COPENHAGEN, Denmark | Feb 27, 2006 | Cipralex® is an ASRI (Allosteric Serotonin Reuptake Inhibitor) antidepressant, which has consistently shown significant efficacy, fast onset of action and excellent tolerability in the treatment of depression and anxiety disorders in multiple clinical trials. Superior efficacy of Cipralex® in comparison with other existing antidepressants has been established in other clinical trials and several meta-analyses. Recently this superiority was shown in a head-to-head comparison with citalopram, confirming findings of previous meta-analyses.

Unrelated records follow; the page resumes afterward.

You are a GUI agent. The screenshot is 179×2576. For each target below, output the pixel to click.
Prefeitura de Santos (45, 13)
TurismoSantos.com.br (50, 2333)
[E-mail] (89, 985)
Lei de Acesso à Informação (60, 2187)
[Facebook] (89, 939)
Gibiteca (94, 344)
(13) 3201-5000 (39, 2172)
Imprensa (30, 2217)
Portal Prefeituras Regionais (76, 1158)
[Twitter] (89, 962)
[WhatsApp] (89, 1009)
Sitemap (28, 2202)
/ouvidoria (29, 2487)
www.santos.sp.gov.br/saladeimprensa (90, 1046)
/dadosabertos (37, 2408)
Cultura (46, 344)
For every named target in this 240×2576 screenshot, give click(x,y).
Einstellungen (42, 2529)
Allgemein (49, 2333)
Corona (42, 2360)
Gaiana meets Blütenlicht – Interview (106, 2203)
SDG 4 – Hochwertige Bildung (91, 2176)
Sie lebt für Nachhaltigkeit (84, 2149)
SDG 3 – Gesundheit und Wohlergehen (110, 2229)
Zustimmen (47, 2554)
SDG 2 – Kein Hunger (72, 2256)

"Previous clinical trials have shown superiority of Cipralex® in comparison to Paxil®/Seroxat® in generalised anxiety disorder and social anxiety disorder. The data confirms that Cipralex® is superior to Paxil®/Seroxat® within the treatment of depression," says Senior Vice President Anders Gersel Pedersen, Head of Development at Lundbeck. "The data presented once again confirms that the Cipralex® is a better treatment choice than the available SSRIs and SNRIs in the management of patients suffering from either depression or anxiety disorders."
Study design and results
The study was a randomised, double blind, fixed-dose study evaluating the efficacy of Cipralex® and Paxil®/Seroxat® in the long-term treatment of patients with more severe depressive disorder. 229 patients received treatment with Cipralex® 20mg (10mg in week 1) and 225 patients received treatment with Paxil®/Seroxat® 40mg (20mg in week 1).

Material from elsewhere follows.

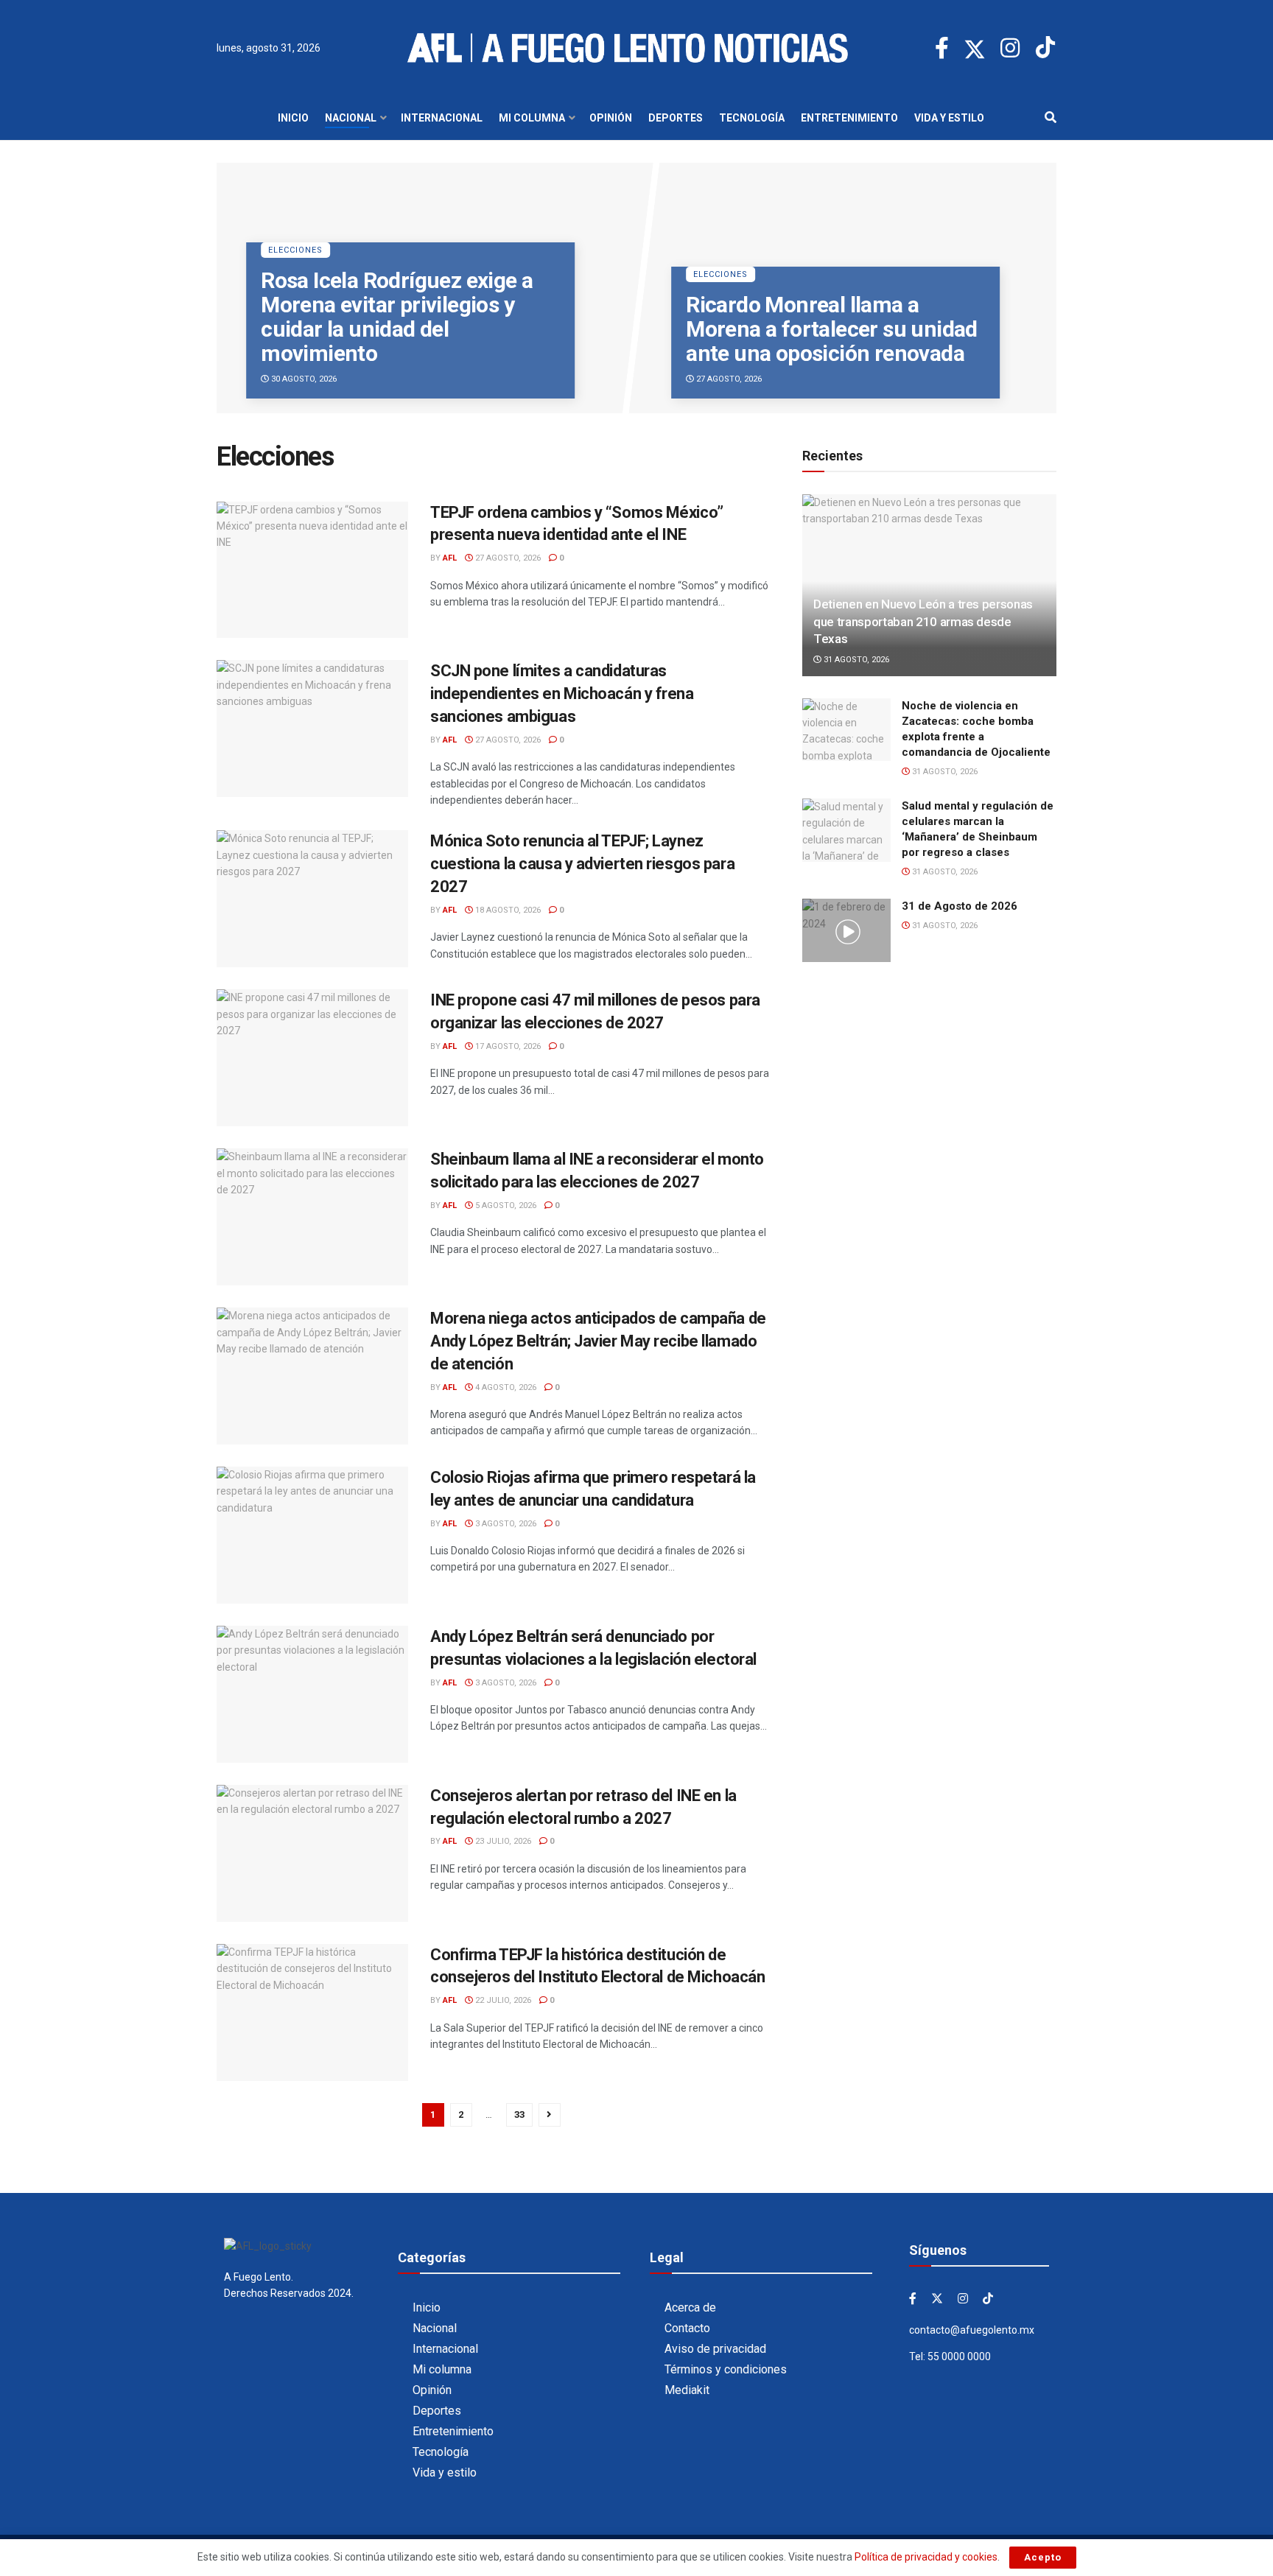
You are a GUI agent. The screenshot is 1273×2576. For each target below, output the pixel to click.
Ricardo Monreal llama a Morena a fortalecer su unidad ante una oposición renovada (832, 329)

At endpoint after 24 weeks, the mean change from baseline in the total Montgomery-Åsberg Depression Rating Scale (MADRS) score showed significant efficacy in favour of Cipralex® (p<0.05). The difference on the MADRS (LOCF) was significantly in favour of Cipralex® from week 8 and onwards. The difference in absolute numbers amounted to 2.1 on the MADRS scale, which is of the same magnitude as observed in a recent direct comparison to citalopram. This difference is similar to the differences observed between antidepressants and placebo and judged clinically relevant for granting a marketing authorisation. The proportion of patients in remission (MADRS <=12) was 75% for Cipralex® and 67% for Paxil®/Seroxat® (p<0.05).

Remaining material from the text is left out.